Early Doppler echocardiographic indices of left ventricular (LV) diastolic function have studied the mechanics of left atrial (LA) and ventricular filling. These filling indices have been proven to be useful, providing prognostic information in heart failure patients. However, filling indices have limited accuracy predicting intrinsic parameters of diastolic function due to the con-founding effects of extrinsic loading conditions and valvular hemodynamic performance. Doppler ultrasound and more recently two-dimensional speckle tracking may be applied to study LV myocardial mechanics. Since myocardial mechanical events precede LA and LV filling, they may be potentially less dependent on extrinsic variables and therefore more accurate in characterizing intrinsic myocardial properties.


In this chapter, we will review the role of tissue Doppler and two-dimensional particle tracking–derived myocardial velocities and their derivatives for the assessment of LV diastolic function.




PATHOPHYSIOLOGY


Tissue Doppler Velocities


In technical terms, tissue Doppler echocardiography (TDE) differs from standard Doppler by eliminating the highpass filter and using low gain amplification to display the velocities of the myocardium.

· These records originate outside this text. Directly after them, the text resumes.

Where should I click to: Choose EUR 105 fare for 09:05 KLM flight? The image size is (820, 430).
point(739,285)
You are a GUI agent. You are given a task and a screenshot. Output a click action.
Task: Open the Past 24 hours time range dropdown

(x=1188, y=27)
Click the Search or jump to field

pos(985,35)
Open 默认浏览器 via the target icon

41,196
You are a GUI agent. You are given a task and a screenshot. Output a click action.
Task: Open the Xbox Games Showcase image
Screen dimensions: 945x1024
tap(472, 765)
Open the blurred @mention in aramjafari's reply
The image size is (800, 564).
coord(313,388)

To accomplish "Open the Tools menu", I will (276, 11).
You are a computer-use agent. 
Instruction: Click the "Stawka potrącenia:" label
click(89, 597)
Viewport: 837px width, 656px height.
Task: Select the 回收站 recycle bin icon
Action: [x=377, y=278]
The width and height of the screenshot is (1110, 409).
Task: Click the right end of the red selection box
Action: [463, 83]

TDE velocities may be displayed in spectral pulsed mode or in color-encoded two-dimensional maps superimposed on structural images ( Figs. 12-1 and 12-2 ). The technical principles and limitations of these modalities are similar to those encountered with standard Doppler flow systems. Myocardial velocities may be obtained from multiple locations of the myocardium. In a typical spectral display, the myocardial velocity is a positive waveform representing ventricular systole (S M ) and two waves corresponding to early filling (E M ) and atrial contraction (A M ). From the apical acoustic windows, the diastolic myocardial velocities obtained from any of the LV myocardial segments appear as a mirror image of the mitral inflow early (E) and atrial (A) filling velocities. In normal humans, the peak of E M precedes the peak of LV filling E velocity, suggesting that active relaxation of the myocardium generates negative pressures in the LV cavity that initiate LV filling. TDE velocities are affected not only by regional LV mechanical events, but also by global translation and rotation of the heart.




Figure 12-1


Longitudinal axis tissue Doppler velocities obtained using spectral Doppler from the basal lateral left ventricular segment. A M, atrial contraction velocity; E M, early diastolic velocity; S M, systolic velocity.



Figure 12-2


Color-encoded tissue Doppler velocities obtained from the four-chamber view during systole (A) and diastole (B).


Accordingly, spectral TDE velocities are usually obtained from the apical acoustic window, since LV longitudinal velocities are less affected by translational motion ( Figs. 12-3 and 12-4 ). Alternatively, translational motion may be corrected by offline analysis from color-encoded TDE velocities. One method plots the velocity of each adjacent scan line from the distance of the epicardium to the endocardium. From a parasternal color M-mode image, the rates of circumferential fiber shortening and lengthening are proportional to the slope of the velocity/distance regression line. The value of this slope has been referred to as the myocardial velocity gradient (MVG).




Figure 12-3


Regional values derived from the color-encoded velocities obtained from different regions of the myocardium. Notice that velocities that are obtained closer to the base have a higher magnitude, due to the added translation produced by the contraction and relaxation of middle and apical segments. A M, atrial contraction velocity; E M, early diastolic velocity; S M, systolic velocity.



Figure 12-4


Regional values derived from the color-encoded velocities obtained from different regions of the myocardium from a patient with abnormal relaxation. A M , atrial contraction velocity; E M , early diastolic velocity; S M, systolic velocity.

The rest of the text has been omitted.